BEGIN Data supplied

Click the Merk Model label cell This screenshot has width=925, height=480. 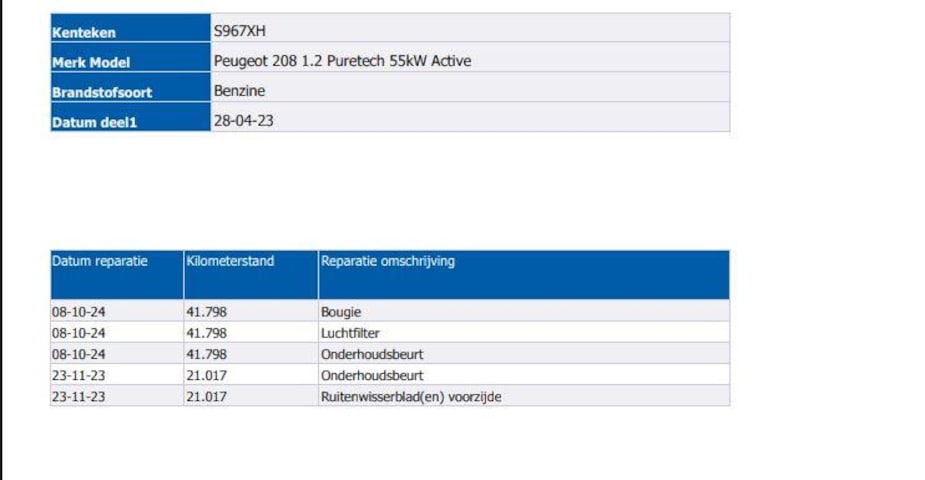[x=91, y=62]
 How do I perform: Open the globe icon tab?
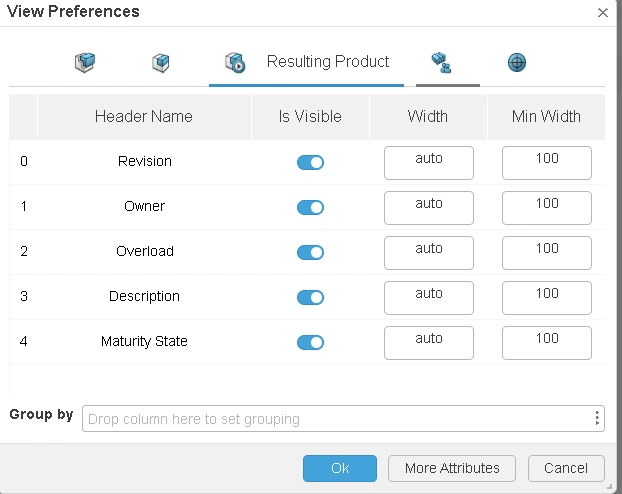517,63
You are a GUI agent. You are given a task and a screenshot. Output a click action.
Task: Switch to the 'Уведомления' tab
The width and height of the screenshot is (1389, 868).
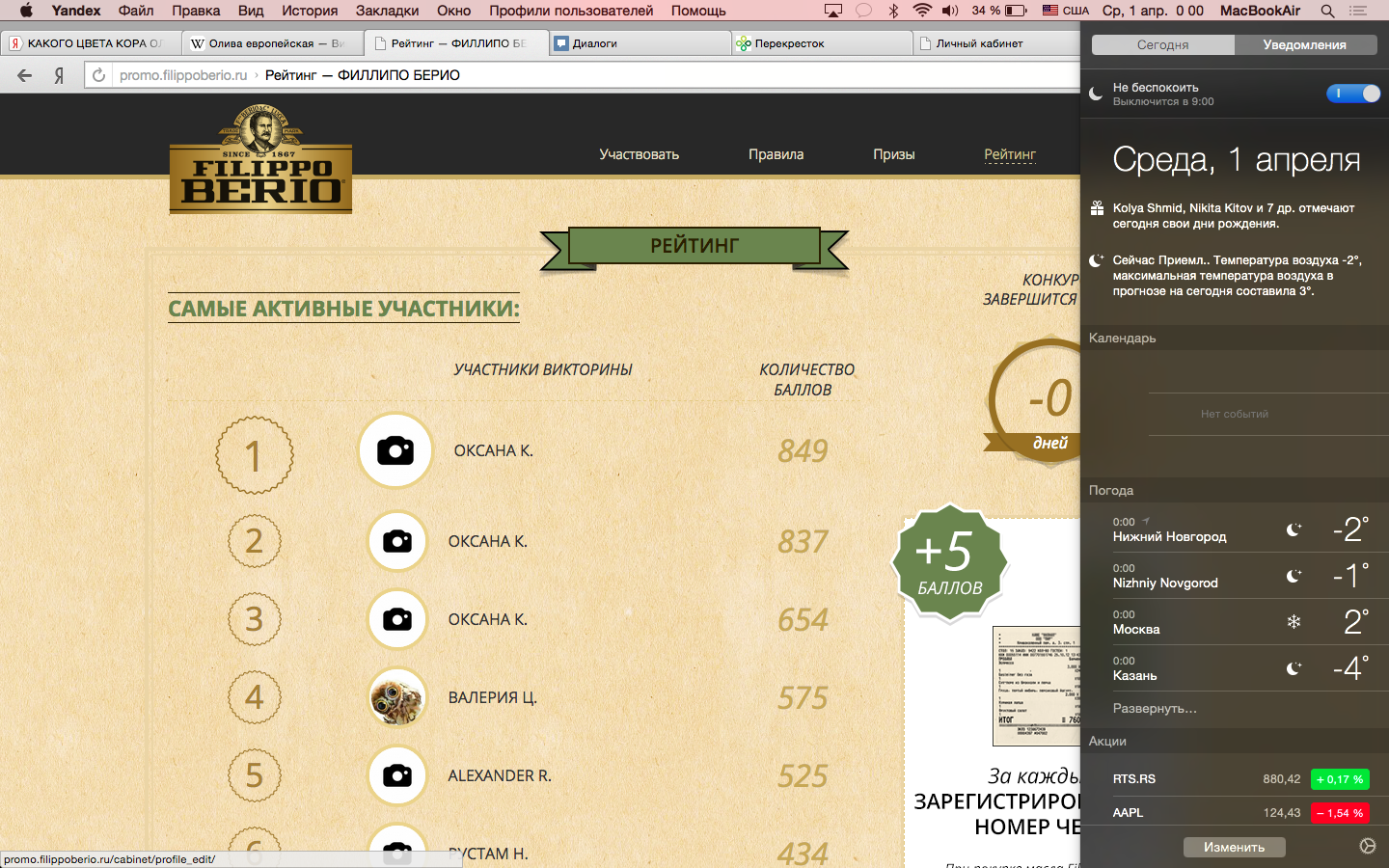pyautogui.click(x=1304, y=44)
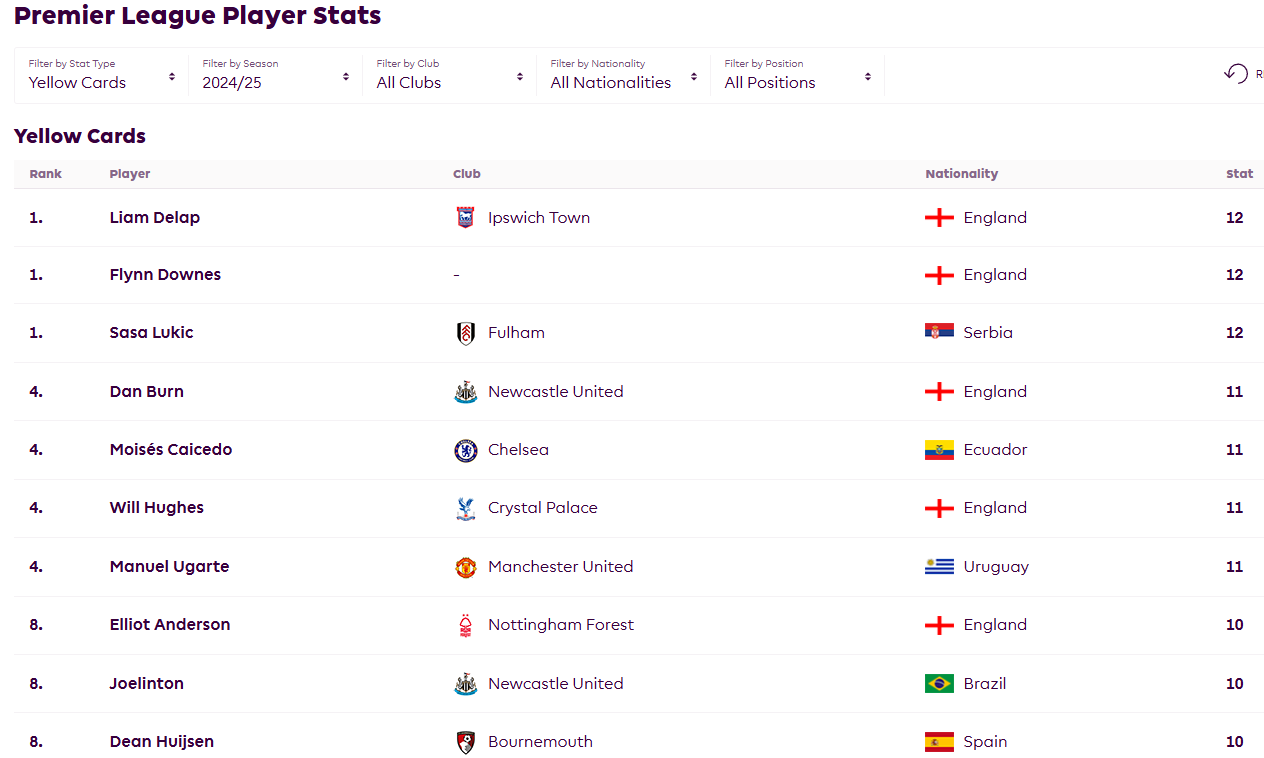Screen dimensions: 1264x758
Task: Open the Filter by Season dropdown
Action: coord(275,75)
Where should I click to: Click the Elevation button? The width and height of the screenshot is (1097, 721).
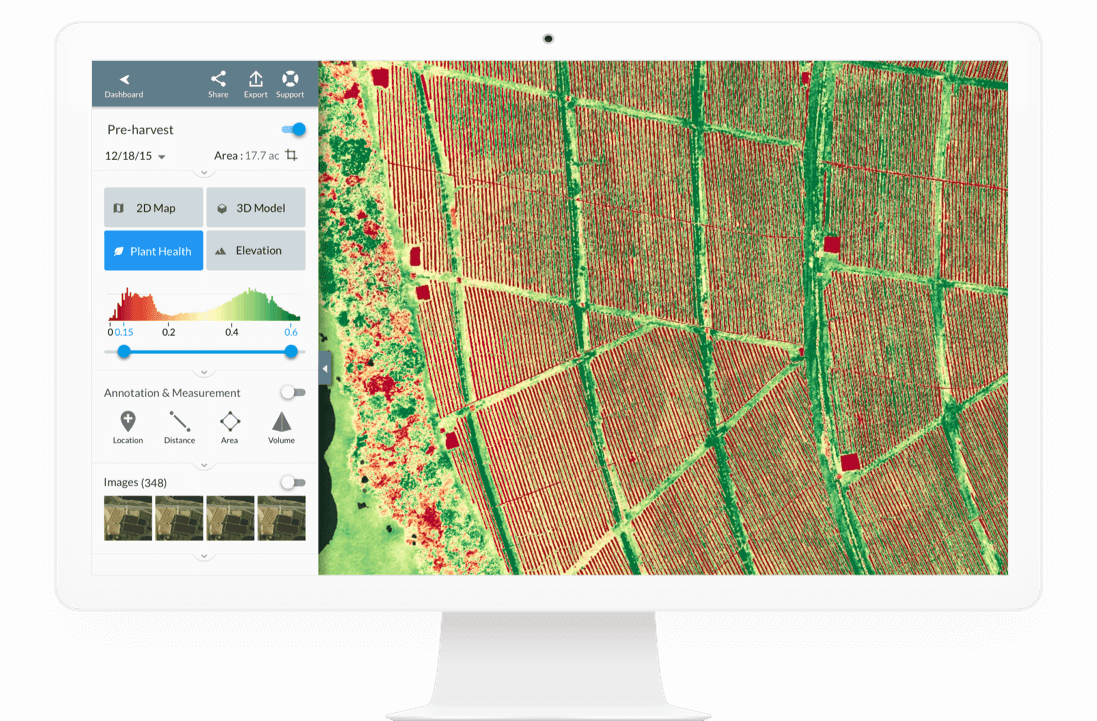click(256, 251)
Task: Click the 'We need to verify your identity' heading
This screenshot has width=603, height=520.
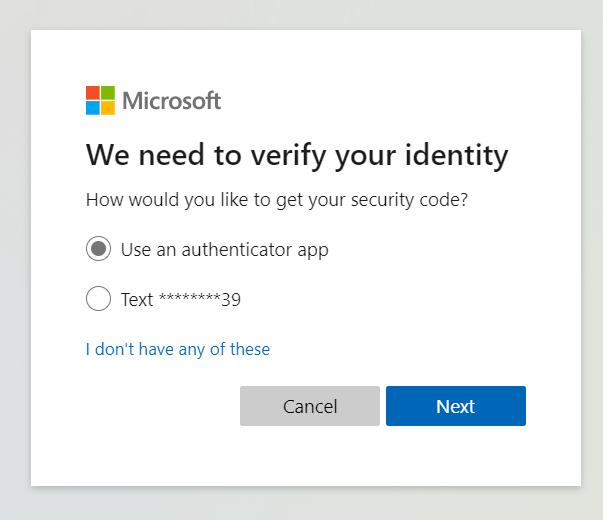Action: point(297,156)
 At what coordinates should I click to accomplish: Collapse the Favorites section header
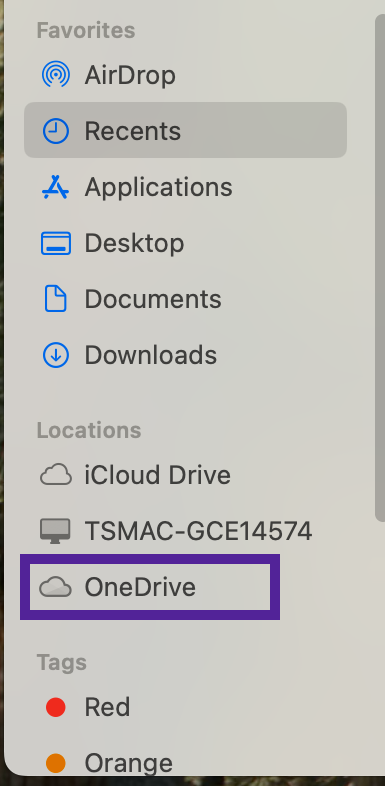coord(86,30)
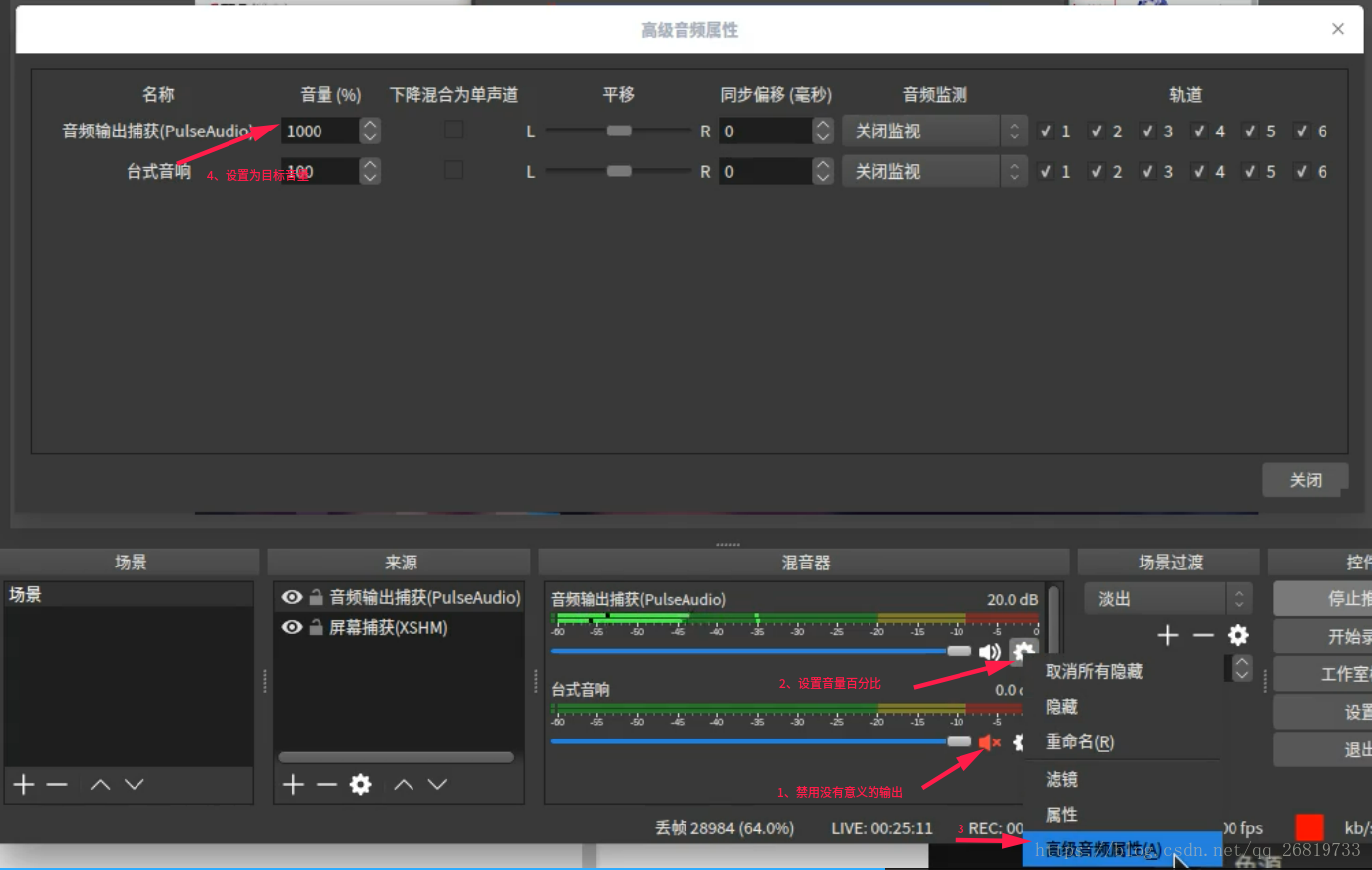Enable mono downmix for 音频输出捕获(PulseAudio)
Viewport: 1372px width, 870px height.
[x=453, y=130]
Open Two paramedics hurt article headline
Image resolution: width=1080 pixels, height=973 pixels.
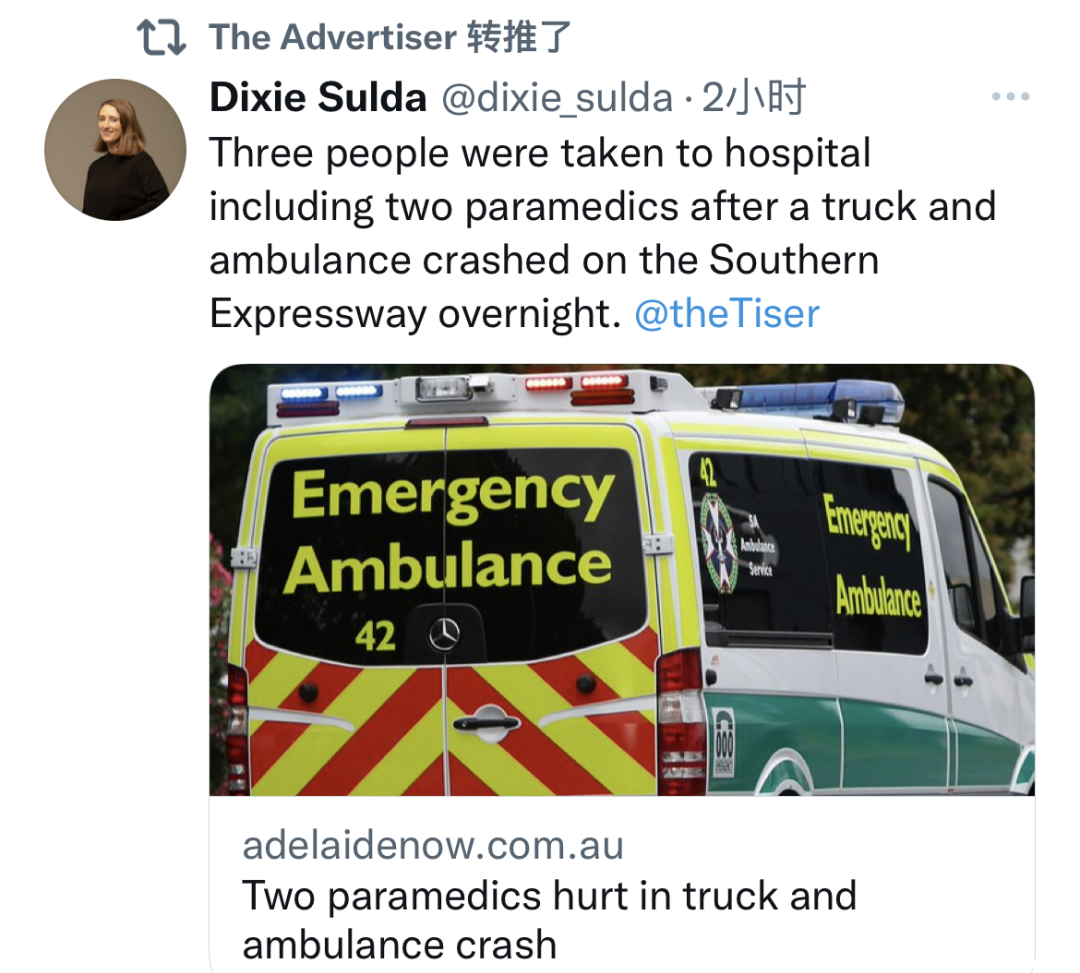pos(549,920)
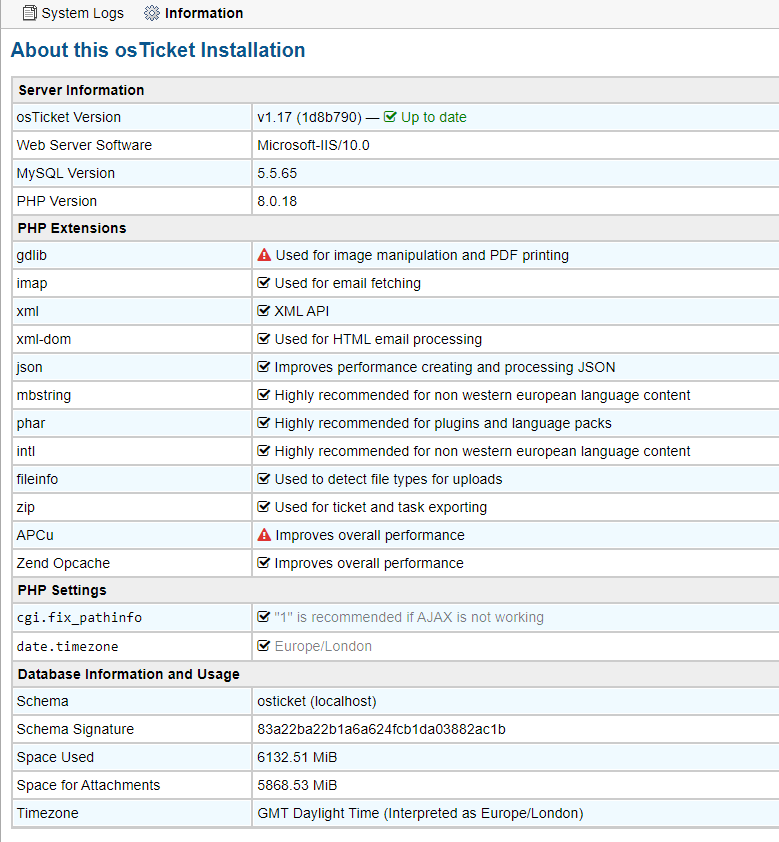
Task: Click the green Up to date check icon
Action: (x=390, y=117)
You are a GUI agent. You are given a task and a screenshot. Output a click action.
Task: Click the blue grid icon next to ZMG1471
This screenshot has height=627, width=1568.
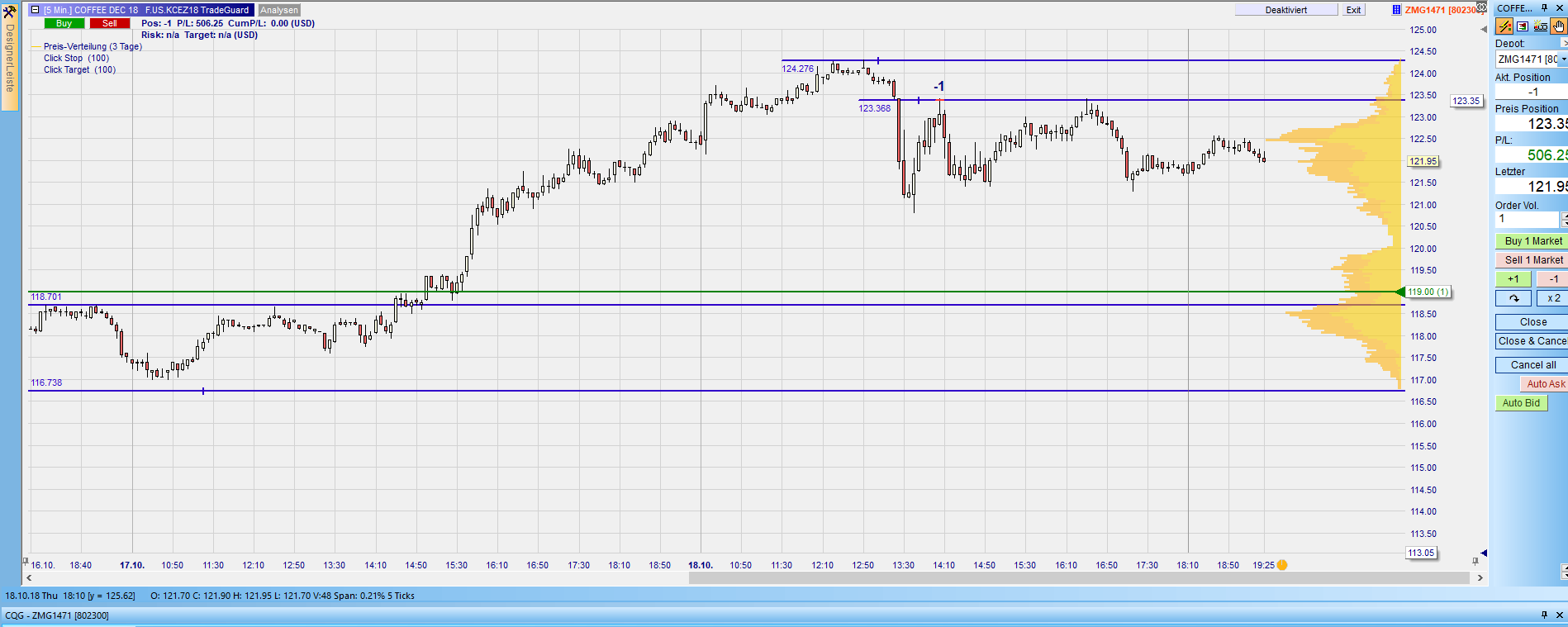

END Data supplied

> _Aim of the exercise_: What lines above run from the one with "The width and height of the screenshot is (1389, 868)." to the one with "Open Two paramedics hurt article headline"? Give them again exactly, ends included, and leave the pictures out.

> _Response below_:
The width and height of the screenshot is (1389, 868).
pyautogui.click(x=1304, y=44)
Screen dimensions: 1264x758
Task: Open the Filter by Season dropdown
Action: coord(275,75)
Where should I click to: Click the Elevation button? The width and height of the screenshot is (1097, 721).
click(256, 251)
Task: Click the 'We need to verify your identity' heading
This screenshot has width=603, height=520.
Action: point(297,156)
 At what coordinates should I click to accomplish: Collapse the Favorites section header
coord(86,30)
Enable mono downmix for 音频输出捕获(PulseAudio)
Viewport: 1372px width, 870px height.
[x=453, y=130]
Open Two paramedics hurt article headline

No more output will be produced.